The MSc Industrial Design programme within the Contemporary Dialogues portfolio offers an exciting and innovative re-thinking of Postgraduate provision that reflects the strategic thinking of Swansea College of Art. The portfolio facilitates migration between diverse thematic disciplines, exploring new ideas and conceptual approaches to allow young artists and designers to confront the issues that face society today and into the future.

The portfolio’s ethos of collaborative dialogues through material practices provides an innovative model of design, fine and applied arts education. This development allows students from all pathways to experience and share creative practices and innovative mind-sets through inter-disciplinary and trans-disciplinary dialogues.
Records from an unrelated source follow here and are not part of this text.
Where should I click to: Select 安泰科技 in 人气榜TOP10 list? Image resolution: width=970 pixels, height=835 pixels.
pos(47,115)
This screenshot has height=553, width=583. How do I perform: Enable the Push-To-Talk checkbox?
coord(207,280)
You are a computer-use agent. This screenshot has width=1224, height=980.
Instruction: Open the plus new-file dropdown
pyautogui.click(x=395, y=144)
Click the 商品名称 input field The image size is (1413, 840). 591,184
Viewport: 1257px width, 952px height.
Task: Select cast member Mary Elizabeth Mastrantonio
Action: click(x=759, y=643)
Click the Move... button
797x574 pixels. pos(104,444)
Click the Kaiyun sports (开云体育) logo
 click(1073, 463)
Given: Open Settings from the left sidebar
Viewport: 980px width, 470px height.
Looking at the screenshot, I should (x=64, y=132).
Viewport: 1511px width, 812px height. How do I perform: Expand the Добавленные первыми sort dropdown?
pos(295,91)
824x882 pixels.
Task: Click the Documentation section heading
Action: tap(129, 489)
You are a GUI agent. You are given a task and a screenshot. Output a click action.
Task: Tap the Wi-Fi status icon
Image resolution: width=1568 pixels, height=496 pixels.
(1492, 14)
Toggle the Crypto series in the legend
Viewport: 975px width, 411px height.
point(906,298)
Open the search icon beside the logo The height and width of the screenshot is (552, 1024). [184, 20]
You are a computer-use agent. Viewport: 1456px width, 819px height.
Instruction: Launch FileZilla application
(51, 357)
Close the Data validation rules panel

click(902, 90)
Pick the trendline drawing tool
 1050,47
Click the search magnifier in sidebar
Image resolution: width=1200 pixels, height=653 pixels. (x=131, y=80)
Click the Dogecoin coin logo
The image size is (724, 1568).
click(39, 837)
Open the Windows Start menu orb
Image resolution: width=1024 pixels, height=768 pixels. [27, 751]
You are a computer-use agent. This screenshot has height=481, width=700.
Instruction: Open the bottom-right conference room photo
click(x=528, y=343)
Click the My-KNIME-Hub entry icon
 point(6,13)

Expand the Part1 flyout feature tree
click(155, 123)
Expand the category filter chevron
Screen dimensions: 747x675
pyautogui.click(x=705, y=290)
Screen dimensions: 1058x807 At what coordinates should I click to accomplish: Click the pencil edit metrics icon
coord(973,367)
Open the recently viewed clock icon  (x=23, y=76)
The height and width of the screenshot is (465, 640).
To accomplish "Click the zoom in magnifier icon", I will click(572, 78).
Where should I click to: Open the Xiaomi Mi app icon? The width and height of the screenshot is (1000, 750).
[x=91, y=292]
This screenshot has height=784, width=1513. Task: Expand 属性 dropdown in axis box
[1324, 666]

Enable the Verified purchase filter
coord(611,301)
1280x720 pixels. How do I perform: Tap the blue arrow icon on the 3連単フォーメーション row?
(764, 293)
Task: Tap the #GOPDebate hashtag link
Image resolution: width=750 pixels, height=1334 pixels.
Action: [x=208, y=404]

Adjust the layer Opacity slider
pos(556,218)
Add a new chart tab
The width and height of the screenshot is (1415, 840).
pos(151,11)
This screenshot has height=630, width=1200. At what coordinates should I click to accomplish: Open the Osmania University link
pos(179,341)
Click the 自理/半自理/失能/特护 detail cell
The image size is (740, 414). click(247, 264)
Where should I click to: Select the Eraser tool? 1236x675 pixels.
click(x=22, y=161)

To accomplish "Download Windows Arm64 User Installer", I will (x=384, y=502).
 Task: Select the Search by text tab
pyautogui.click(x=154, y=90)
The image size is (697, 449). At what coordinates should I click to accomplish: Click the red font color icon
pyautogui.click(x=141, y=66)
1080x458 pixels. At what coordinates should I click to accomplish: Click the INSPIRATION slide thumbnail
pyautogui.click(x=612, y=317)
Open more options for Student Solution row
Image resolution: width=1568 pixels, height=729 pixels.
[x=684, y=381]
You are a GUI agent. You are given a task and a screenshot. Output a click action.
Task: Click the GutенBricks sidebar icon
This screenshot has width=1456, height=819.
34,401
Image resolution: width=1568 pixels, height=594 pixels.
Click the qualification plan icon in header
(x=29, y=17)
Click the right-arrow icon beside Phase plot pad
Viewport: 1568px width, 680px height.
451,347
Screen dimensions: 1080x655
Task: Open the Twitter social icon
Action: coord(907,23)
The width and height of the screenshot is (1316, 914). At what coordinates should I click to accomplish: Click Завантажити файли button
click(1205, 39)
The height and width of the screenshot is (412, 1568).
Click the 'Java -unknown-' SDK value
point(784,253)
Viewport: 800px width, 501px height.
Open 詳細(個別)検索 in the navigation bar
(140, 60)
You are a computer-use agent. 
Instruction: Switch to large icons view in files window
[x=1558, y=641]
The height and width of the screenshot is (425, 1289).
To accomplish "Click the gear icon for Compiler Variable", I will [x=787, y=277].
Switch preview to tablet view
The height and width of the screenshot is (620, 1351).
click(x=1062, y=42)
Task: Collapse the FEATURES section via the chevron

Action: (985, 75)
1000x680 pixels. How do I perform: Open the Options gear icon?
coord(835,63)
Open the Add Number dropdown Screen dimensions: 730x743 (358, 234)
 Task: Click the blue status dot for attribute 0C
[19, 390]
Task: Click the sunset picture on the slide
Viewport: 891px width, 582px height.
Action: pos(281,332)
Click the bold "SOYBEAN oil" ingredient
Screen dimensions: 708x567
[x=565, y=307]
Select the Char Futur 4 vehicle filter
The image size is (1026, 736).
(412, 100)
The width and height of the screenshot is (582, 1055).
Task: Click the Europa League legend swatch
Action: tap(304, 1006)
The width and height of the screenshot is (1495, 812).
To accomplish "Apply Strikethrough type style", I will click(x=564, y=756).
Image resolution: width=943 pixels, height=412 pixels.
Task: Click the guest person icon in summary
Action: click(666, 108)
This ethos is enhanced within each programme to stimulate ‘collaborative’ practices and experimentation across a broader spectrum of specialist fields, developing graduates with the contextual awareness, creative thinking and technical skills to operate at the forefront of their discipline.

During the course of your studies you will be supported by specialist staff, leading professionals and practicing artists through lectures, seminars, workshops and tutorials. We have exceptional traditional and digital facilities, housed in spacious purpose-build workshops. Through these, we encourage creative freedom within all of our students and support you in challenging conventional thinking and established practices and facilitate new technological advances across a broad range of disciplines. We have found that through collaborative experimentation and innovative design thinking our students are able to produce work that meets the challenges and respond to the demands of the 21st century.

Facilities include:
-Firing kilns for glass and ceramics
-Printmaking, Screen Printing and Digital Textile Technologies
-Traditional and Digital Stitch
-Wood, Metal, Clay
-Cutting Etching and Engraving Technologies - Waterjet, Laser, Plotter
-3D Printing and CNC
-Chemical and Digital Darkrooms
-Specialist computer facilities with commercial standard software

Assessment

The main modes of assessment used on this programme are; studio projects, written assignments and seminar presentations.

Assessment at postgraduate level is reflected by your ability to reformulate and use relevant methodologies and approaches to address problematic situations that involve many interacting factors. It includes taking responsibility for planning and developing courses of action that initiate or underpin substantial change or development, as well as exercising broad autonomy and judgement. It should also reflect an understanding of the relevant theoretical and methodological perspectives and how they affect your area of study or work.

Career Opportunities

This programme is written from an employability enhancement perspective, creating the platform for students to embrace the spectrum of commercial and cultural opportunities available, encouraging real life engagements, networking and other activities.

One of the guiding principles and enhancements of this programme is a commitment to flexible learning, with creative flexible learning and teaching relationships and discourses in order to make sure that the student’s individual needs and projected career opportunities are at the centre of their activities. This flexibility and concentration on individual needs and opportunities within learning is placed primarily at the service of employability.

Students will be encouraged to embrace professional networks and create links with enterprise – locally, nationally and globally, as well as connect with external agencies and organisations. Additionally the postgraduate programme has great potential to contribute to the commercial, academic and applied research aspirations of the University and its desire to contribute knowledge to the field of innovation, product and transportation research and development.